● Set exercise:
Edit the records below by replacing every occurrence of "GUI agent" with "interface agent", and leave all other text unchanged.
___
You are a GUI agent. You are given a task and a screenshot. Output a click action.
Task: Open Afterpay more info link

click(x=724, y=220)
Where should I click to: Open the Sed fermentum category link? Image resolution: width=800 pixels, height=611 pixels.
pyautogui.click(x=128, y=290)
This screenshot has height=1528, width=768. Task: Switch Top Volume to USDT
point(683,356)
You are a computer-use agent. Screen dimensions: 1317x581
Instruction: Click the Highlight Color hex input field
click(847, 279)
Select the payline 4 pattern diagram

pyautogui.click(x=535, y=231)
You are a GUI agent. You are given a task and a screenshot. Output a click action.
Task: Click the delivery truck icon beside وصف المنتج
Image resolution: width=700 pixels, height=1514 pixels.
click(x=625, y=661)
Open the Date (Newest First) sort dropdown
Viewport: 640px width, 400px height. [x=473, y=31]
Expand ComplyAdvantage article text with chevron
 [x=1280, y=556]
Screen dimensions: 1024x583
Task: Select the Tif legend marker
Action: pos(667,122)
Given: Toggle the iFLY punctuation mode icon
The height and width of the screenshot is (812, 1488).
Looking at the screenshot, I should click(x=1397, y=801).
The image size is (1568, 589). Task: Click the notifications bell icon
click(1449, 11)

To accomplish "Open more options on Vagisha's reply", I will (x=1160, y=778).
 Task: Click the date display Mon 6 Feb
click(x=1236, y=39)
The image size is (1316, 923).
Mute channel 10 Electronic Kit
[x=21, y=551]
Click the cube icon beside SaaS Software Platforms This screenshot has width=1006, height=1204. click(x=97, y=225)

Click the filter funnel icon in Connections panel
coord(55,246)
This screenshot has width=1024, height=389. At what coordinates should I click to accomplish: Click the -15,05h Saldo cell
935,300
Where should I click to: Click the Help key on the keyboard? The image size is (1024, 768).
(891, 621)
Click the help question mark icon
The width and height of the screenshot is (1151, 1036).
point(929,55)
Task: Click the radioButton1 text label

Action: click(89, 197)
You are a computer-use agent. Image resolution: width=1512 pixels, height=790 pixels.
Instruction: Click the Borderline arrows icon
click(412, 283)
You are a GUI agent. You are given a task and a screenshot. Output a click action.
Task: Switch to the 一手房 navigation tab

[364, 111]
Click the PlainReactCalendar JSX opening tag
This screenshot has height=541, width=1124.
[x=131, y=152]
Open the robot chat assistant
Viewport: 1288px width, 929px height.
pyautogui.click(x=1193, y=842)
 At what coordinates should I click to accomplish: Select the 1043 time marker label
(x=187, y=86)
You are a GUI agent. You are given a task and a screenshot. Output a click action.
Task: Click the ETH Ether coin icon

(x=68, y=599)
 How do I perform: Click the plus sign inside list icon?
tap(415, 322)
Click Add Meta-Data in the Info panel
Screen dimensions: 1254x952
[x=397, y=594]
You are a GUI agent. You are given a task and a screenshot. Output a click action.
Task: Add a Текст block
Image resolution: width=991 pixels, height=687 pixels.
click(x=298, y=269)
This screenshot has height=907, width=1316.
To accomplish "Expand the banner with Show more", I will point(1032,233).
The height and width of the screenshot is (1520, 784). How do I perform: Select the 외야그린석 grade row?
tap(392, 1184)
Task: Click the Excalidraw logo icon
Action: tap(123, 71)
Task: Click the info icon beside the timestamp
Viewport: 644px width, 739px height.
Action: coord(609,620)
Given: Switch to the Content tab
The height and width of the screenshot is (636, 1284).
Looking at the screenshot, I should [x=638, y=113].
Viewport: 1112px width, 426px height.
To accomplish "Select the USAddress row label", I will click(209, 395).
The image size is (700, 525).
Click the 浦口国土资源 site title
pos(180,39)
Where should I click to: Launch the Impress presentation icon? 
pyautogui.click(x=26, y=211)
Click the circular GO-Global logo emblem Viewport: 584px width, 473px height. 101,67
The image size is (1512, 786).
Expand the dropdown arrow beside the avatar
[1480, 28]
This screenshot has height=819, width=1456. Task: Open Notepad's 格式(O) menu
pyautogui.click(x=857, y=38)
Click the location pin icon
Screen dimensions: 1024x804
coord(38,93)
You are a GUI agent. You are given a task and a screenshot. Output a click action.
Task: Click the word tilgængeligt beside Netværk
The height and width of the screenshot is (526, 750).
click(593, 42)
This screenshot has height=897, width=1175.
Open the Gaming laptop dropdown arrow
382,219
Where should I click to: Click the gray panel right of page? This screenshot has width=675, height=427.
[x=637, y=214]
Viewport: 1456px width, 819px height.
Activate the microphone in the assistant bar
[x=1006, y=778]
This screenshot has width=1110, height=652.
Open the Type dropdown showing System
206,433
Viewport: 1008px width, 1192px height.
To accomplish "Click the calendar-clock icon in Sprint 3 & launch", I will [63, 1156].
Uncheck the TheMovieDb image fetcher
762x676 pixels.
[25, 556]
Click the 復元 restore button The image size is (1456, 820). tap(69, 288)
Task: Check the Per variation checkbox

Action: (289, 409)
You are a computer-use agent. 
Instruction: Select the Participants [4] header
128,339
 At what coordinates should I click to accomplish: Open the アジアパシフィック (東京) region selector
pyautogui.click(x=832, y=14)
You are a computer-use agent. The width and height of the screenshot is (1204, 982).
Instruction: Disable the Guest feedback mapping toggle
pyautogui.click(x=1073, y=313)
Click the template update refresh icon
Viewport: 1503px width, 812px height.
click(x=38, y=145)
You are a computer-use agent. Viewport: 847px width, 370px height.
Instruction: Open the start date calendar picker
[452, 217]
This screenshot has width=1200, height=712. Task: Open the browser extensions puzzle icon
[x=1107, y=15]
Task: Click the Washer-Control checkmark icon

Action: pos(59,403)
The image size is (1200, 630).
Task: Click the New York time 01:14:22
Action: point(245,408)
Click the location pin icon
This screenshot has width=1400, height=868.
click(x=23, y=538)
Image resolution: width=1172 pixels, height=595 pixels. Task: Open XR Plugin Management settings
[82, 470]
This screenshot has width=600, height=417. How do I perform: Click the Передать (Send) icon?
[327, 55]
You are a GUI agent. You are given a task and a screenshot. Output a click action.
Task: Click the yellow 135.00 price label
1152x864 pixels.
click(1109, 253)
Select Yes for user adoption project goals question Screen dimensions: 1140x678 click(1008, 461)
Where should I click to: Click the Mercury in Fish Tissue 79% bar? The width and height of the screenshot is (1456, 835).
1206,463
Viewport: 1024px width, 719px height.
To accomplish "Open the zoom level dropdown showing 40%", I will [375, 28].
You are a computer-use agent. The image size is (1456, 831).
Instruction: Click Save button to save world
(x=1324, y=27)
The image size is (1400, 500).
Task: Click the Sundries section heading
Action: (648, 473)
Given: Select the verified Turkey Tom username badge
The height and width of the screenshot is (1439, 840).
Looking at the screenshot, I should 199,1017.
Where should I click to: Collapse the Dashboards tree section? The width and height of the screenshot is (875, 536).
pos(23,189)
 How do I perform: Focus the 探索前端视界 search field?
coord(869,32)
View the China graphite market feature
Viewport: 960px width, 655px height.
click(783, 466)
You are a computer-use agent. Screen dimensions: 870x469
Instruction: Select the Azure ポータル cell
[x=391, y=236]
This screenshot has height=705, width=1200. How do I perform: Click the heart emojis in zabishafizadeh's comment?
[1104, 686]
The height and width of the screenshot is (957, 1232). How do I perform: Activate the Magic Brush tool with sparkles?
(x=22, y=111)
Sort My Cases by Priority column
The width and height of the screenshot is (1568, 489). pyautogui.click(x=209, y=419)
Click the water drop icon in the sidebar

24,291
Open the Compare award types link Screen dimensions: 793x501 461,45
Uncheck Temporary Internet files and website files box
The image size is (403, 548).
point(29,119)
___
● Solved exercise:
You are a interface agent. You are given a task and a screenshot. Output a click action.
Task: Open Afterpay more info link

click(x=724, y=220)
Where should I click to: Open the Sed fermentum category link? Image resolution: width=800 pixels, height=611 pixels.
pyautogui.click(x=128, y=290)
This screenshot has height=1528, width=768. Task: Switch Top Volume to USDT
point(683,356)
You are a computer-use agent. Screen dimensions: 1317x581
Instruction: Click the Highlight Color hex input field
click(847, 279)
Select the payline 4 pattern diagram

pyautogui.click(x=535, y=231)
You are a interface agent. You are given a task and a screenshot. Output a click action.
Task: Click the delivery truck icon beside وصف المنتج
Image resolution: width=700 pixels, height=1514 pixels.
click(x=625, y=661)
Open the Date (Newest First) sort dropdown
Viewport: 640px width, 400px height. [x=473, y=31]
Expand ComplyAdvantage article text with chevron
 [x=1280, y=556]
Screen dimensions: 1024x583
Task: Select the Tif legend marker
Action: pos(667,122)
Given: Toggle the iFLY punctuation mode icon
The height and width of the screenshot is (812, 1488).
Looking at the screenshot, I should click(x=1397, y=801).
The image size is (1568, 589). Task: Click the notifications bell icon
click(1449, 11)

To accomplish "Open more options on Vagisha's reply", I will (x=1160, y=778).
 Task: Click the date display Mon 6 Feb
click(x=1236, y=39)
The image size is (1316, 923).
Mute channel 10 Electronic Kit
[x=21, y=551]
Click the cube icon beside SaaS Software Platforms This screenshot has width=1006, height=1204. click(x=97, y=225)

Click the filter funnel icon in Connections panel
coord(55,246)
This screenshot has width=1024, height=389. At what coordinates should I click to accomplish: Click the -15,05h Saldo cell
935,300
Where should I click to: Click the Help key on the keyboard? The image size is (1024, 768).
(891, 621)
Click the help question mark icon
The width and height of the screenshot is (1151, 1036).
point(929,55)
Task: Click the radioButton1 text label

Action: click(89, 197)
You are a computer-use agent. Image resolution: width=1512 pixels, height=790 pixels.
Instruction: Click the Borderline arrows icon
click(412, 283)
You are a interface agent. You are given a task and a screenshot. Output a click action.
Task: Switch to the 一手房 navigation tab

[364, 111]
Click the PlainReactCalendar JSX opening tag
This screenshot has height=541, width=1124.
[x=131, y=152]
Open the robot chat assistant
Viewport: 1288px width, 929px height.
pyautogui.click(x=1193, y=842)
 At what coordinates should I click to accomplish: Select the 1043 time marker label
(x=187, y=86)
You are a interface agent. You are given a task and a screenshot. Output a click action.
Task: Click the ETH Ether coin icon

(x=68, y=599)
 How do I perform: Click the plus sign inside list icon?
tap(415, 322)
Click Add Meta-Data in the Info panel
Screen dimensions: 1254x952
[x=397, y=594]
You are a interface agent. You are given a task and a screenshot. Output a click action.
Task: Add a Текст block
Image resolution: width=991 pixels, height=687 pixels.
click(x=298, y=269)
This screenshot has height=907, width=1316.
To accomplish "Expand the banner with Show more", I will point(1032,233).
The height and width of the screenshot is (1520, 784). How do I perform: Select the 외야그린석 grade row?
tap(392, 1184)
Task: Click the Excalidraw logo icon
Action: tap(123, 71)
Task: Click the info icon beside the timestamp
Viewport: 644px width, 739px height.
Action: coord(609,620)
Given: Switch to the Content tab
The height and width of the screenshot is (636, 1284).
Looking at the screenshot, I should [x=638, y=113].
Viewport: 1112px width, 426px height.
To accomplish "Select the USAddress row label", I will click(209, 395).
The image size is (700, 525).
Click the 浦口国土资源 site title
pos(180,39)
Where should I click to: Launch the Impress presentation icon? 
pyautogui.click(x=26, y=211)
Click the circular GO-Global logo emblem Viewport: 584px width, 473px height. 101,67
The image size is (1512, 786).
Expand the dropdown arrow beside the avatar
[1480, 28]
This screenshot has height=819, width=1456. Task: Open Notepad's 格式(O) menu
pyautogui.click(x=857, y=38)
Click the location pin icon
Screen dimensions: 1024x804
coord(38,93)
You are a interface agent. You are given a task and a screenshot. Output a click action.
Task: Click the word tilgængeligt beside Netværk
The height and width of the screenshot is (526, 750).
click(593, 42)
This screenshot has height=897, width=1175.
Open the Gaming laptop dropdown arrow
382,219
Where should I click to: Click the gray panel right of page? This screenshot has width=675, height=427.
[x=637, y=214]
Viewport: 1456px width, 819px height.
Activate the microphone in the assistant bar
[x=1006, y=778]
This screenshot has width=1110, height=652.
Open the Type dropdown showing System
206,433
Viewport: 1008px width, 1192px height.
To accomplish "Click the calendar-clock icon in Sprint 3 & launch", I will [63, 1156].
Uncheck the TheMovieDb image fetcher
762x676 pixels.
[25, 556]
Click the 復元 restore button The image size is (1456, 820). tap(69, 288)
Task: Check the Per variation checkbox

Action: (289, 409)
You are a computer-use agent. 
Instruction: Select the Participants [4] header
128,339
 At what coordinates should I click to accomplish: Open the アジアパシフィック (東京) region selector
pyautogui.click(x=832, y=14)
You are a computer-use agent. The width and height of the screenshot is (1204, 982).
Instruction: Disable the Guest feedback mapping toggle
pyautogui.click(x=1073, y=313)
Click the template update refresh icon
Viewport: 1503px width, 812px height.
click(x=38, y=145)
You are a computer-use agent. Viewport: 847px width, 370px height.
Instruction: Open the start date calendar picker
[452, 217]
This screenshot has width=1200, height=712. Task: Open the browser extensions puzzle icon
[x=1107, y=15]
Task: Click the Washer-Control checkmark icon

Action: pos(59,403)
The image size is (1200, 630).
Task: Click the New York time 01:14:22
Action: point(245,408)
Click the location pin icon
This screenshot has width=1400, height=868.
click(x=23, y=538)
Image resolution: width=1172 pixels, height=595 pixels. Task: Open XR Plugin Management settings
[82, 470]
This screenshot has width=600, height=417. How do I perform: Click the Передать (Send) icon?
[327, 55]
You are a interface agent. You are given a task and a screenshot. Output a click action.
Task: Click the yellow 135.00 price label
1152x864 pixels.
click(1109, 253)
Select Yes for user adoption project goals question Screen dimensions: 1140x678 click(1008, 461)
Where should I click to: Click the Mercury in Fish Tissue 79% bar? The width and height of the screenshot is (1456, 835).
1206,463
Viewport: 1024px width, 719px height.
To accomplish "Open the zoom level dropdown showing 40%", I will [375, 28].
You are a computer-use agent. The image size is (1456, 831).
Instruction: Click Save button to save world
(x=1324, y=27)
The image size is (1400, 500).
Task: Click the Sundries section heading
Action: (648, 473)
Given: Select the verified Turkey Tom username badge
The height and width of the screenshot is (1439, 840).
Looking at the screenshot, I should 199,1017.
Where should I click to: Collapse the Dashboards tree section? The width and height of the screenshot is (875, 536).
pos(23,189)
 How do I perform: Focus the 探索前端视界 search field?
coord(869,32)
View the China graphite market feature
Viewport: 960px width, 655px height.
click(783, 466)
You are a computer-use agent. Screen dimensions: 870x469
Instruction: Select the Azure ポータル cell
[x=391, y=236]
This screenshot has height=705, width=1200. How do I perform: Click the heart emojis in zabishafizadeh's comment?
[1104, 686]
The height and width of the screenshot is (957, 1232). How do I perform: Activate the Magic Brush tool with sparkles?
(x=22, y=111)
Sort My Cases by Priority column
The width and height of the screenshot is (1568, 489). pyautogui.click(x=209, y=419)
Click the water drop icon in the sidebar

24,291
Open the Compare award types link Screen dimensions: 793x501 461,45
Uncheck Temporary Internet files and website files box
The image size is (403, 548).
point(29,119)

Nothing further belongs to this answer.